The Commission on Human Rights Board is the quasi-judicial and advisory board that enforces this law. The Board is made up of 26 members, serving in a voluntary capacity, whom the Miami-Dade County Board of County Commissioners has appointed to serve eight-year terms. The Board’s staff conducts intake, mediation, investigation, conciliation, administrative hearings, technical assistance, and outreach.
If you are aggrieved by the Board’s Director’s recommended final order related to a sexual orientation discrimination claim, you can ask for a hearing before a panel of the Commission within 15 days of the Director’s findings. Within 180 days of your filing a complaint with the Director, if the Director was not able to get voluntary compliance, you can ask for a notice of right-to-sue. If it is issued, the jurisdiction of the Director and Board is terminated. Within 90 days of receiving that notice, you can sue for sexual orientation discrimination. If the court determines that sexual orientation discrimination has occurred it can order the practice prohibited and award, not only injunctive relief, but also actual and punitive damages, reasonable attorneys’ fees and costs, and other proper relief.
[Again, they have a human rights commission, you can sue, and you can get damages and attorney’s fees. Also, having attorney fees paid, make it possible to afford a lawyer.]
The so-called LGBT leadership of Dallas claimed this ineffectual ordinance was a great accomplishment.
The ordinance was passed on Wednesday, May 1, 2002, as reported in the Dallas Voice, Friday, May 3, 2002, Vol. 19, No. 1, Ed. 1, pages 1, 10, in an article titled, "Big dayfor our community,” by David Webb. The vote was 13 to 2 for the ordinance. It was scheduled to go into effect Oct. 1, 2002. The article reports:
Leaders of the Dallas’ gay, lesbian, bisexual and transgender community rejoiced Wednesday as the City Council passed a nondiscrimination ordinance forbidding bias based on sexual orientation or gener identity.
….
“I’m almost beyond words,” said Steve Atkinson, former president of the Dallas Gay and Lesbian Alliance. “It’s just so wonderful.

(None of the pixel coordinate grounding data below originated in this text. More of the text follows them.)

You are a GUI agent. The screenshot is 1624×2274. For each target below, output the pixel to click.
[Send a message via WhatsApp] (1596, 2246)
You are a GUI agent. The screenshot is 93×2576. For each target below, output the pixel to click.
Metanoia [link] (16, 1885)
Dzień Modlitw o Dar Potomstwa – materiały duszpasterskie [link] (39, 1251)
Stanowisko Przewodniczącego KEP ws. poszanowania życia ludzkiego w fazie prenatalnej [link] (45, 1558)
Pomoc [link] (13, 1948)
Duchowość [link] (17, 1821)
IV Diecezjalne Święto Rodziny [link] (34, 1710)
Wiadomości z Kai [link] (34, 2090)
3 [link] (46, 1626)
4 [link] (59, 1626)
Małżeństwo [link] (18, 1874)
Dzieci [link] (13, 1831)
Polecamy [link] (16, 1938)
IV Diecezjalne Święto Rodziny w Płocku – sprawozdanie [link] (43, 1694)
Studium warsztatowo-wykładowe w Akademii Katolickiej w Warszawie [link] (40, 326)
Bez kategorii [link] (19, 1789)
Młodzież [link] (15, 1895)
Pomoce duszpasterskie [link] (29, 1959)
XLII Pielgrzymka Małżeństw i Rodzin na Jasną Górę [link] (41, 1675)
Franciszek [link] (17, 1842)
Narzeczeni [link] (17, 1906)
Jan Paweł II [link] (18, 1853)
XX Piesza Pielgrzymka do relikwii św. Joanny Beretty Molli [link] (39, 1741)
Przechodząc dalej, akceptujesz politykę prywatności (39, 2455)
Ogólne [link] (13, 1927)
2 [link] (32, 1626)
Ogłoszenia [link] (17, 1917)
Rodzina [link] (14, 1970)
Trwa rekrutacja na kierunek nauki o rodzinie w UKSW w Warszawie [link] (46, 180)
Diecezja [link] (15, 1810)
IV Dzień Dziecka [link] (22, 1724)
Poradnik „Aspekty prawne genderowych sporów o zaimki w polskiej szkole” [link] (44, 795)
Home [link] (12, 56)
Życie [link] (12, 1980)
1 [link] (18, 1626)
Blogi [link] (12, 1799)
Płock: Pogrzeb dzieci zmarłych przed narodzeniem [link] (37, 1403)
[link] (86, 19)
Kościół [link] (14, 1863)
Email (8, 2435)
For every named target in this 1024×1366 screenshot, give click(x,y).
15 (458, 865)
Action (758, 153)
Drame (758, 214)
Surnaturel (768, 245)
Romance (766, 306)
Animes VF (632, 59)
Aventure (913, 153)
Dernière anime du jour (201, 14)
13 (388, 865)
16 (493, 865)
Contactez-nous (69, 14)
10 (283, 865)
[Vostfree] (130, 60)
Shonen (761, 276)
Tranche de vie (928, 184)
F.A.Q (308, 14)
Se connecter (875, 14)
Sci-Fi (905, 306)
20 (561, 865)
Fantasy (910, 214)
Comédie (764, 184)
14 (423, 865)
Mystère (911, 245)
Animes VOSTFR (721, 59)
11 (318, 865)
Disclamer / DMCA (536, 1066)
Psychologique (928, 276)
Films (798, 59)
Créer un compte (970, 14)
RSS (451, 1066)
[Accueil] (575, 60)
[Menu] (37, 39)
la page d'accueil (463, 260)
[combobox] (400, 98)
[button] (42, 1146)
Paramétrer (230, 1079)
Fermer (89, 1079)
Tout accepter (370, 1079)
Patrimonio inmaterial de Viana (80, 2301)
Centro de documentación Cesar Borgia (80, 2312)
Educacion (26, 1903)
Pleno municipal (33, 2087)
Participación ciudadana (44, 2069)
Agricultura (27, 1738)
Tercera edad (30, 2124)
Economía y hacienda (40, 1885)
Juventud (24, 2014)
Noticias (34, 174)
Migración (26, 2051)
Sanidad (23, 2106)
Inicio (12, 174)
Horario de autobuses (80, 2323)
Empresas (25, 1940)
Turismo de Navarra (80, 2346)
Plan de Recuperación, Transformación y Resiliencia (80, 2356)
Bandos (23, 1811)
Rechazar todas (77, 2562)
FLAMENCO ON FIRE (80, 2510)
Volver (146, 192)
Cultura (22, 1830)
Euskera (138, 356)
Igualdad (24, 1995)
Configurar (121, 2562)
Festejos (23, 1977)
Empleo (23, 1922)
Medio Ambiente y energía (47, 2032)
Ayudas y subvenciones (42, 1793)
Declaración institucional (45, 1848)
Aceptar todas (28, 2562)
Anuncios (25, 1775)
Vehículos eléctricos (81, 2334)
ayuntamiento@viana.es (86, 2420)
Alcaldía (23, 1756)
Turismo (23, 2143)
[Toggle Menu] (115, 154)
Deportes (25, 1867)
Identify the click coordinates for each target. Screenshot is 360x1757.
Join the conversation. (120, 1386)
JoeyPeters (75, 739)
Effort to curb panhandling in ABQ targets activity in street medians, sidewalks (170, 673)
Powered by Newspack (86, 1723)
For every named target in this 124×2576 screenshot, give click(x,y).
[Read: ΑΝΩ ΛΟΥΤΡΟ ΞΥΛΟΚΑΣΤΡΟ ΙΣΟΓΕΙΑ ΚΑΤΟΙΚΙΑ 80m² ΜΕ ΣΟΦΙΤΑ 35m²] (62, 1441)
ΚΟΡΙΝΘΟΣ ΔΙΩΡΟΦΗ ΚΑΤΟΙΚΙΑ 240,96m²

It is such a big day for our community.”
The then current president of the Dallas Gay and Lesbian Alliance, Maria Rubio, was reported fighting back tears.
The ordinance was written by Dallas Assistant City Attorney David Schulze and not by any LGBT legal organization which certain would have suggested a much better ordinance.
Dallas City Council member Mark Housewright gave away the reality of the ordinaces substantialness when he is quoted as saying.
“Even if it is just making a statement, it’s an important one.”
How important it is in the year 2002 when other cities have passed real anti-discrimination ordinances and the Dallas City Council could have passed an ordinance that was substantial is questionable.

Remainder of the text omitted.